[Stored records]
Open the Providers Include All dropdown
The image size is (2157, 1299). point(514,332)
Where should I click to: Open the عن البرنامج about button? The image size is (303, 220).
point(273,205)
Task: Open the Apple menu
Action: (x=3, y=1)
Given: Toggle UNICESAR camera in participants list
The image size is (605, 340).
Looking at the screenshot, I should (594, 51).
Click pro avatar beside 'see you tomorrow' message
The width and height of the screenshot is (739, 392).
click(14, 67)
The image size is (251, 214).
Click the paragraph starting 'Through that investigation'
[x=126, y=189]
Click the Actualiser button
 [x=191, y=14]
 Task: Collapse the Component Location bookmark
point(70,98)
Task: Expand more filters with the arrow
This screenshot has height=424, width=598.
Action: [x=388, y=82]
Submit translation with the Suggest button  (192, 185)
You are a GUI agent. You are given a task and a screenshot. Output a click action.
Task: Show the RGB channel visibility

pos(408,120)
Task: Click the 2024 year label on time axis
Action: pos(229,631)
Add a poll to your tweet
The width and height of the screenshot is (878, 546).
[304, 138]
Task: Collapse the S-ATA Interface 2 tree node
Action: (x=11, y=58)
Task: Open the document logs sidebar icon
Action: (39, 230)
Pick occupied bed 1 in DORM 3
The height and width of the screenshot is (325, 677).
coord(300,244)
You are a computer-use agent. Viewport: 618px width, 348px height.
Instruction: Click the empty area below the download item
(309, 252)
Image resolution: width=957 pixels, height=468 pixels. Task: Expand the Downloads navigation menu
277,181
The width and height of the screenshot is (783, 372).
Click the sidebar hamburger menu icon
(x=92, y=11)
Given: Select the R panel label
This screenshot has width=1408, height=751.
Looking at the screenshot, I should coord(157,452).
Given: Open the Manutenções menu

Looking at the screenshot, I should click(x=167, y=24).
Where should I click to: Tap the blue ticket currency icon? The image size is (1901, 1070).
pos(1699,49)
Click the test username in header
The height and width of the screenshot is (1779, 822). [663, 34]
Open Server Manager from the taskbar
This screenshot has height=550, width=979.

Exercise prompt: Extract from the records above the lines from the one containing "Task: Collapse the Component" to the one containing "Submit translation with", both lines included, exactly as they appear and with nothing else.

Solved exercise:
 Task: Collapse the Component Location bookmark
point(70,98)
Task: Expand more filters with the arrow
This screenshot has height=424, width=598.
Action: [x=388, y=82]
Submit translation with the Suggest button  (192, 185)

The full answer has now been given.